▸ Task description
Starting at the line that contains "Task: Select the Discord Url input field", copy every line through the end of the records below exactly as written, leaving out pictures.

▸ Provided information
++++

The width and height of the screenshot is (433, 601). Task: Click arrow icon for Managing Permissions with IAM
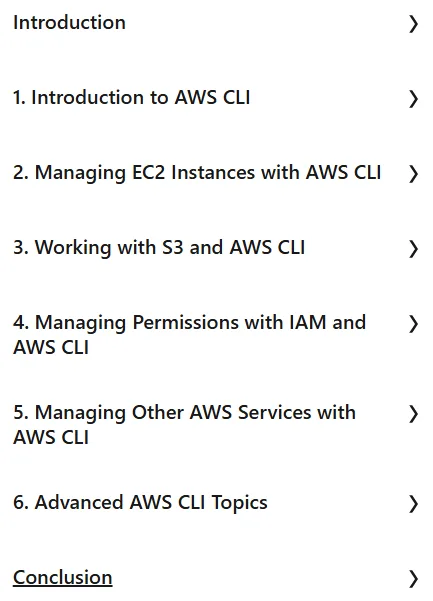(x=413, y=324)

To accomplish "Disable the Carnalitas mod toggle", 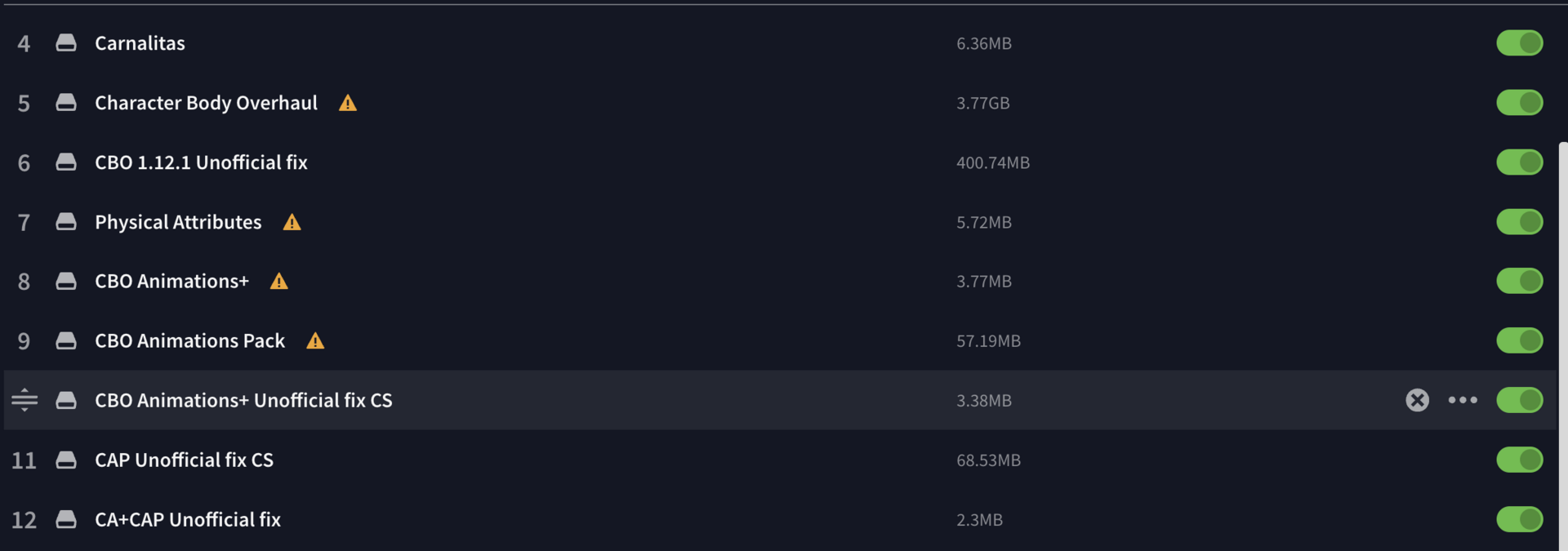I will tap(1519, 43).
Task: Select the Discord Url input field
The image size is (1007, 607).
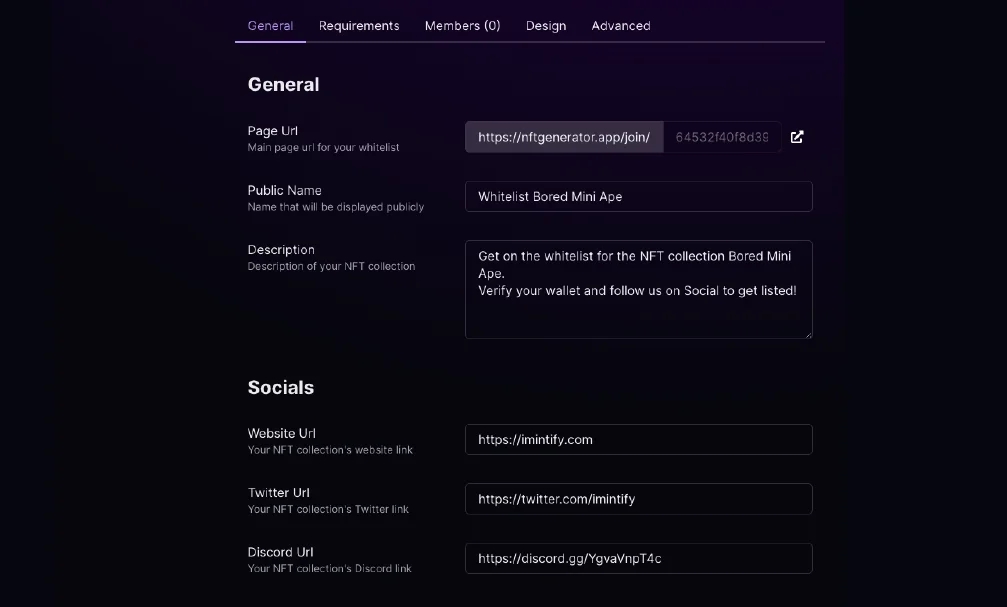Action: coord(638,559)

++++

▸ Written reply
Task: Select the Discord Url input field
The image size is (1007, 607).
Action: coord(638,559)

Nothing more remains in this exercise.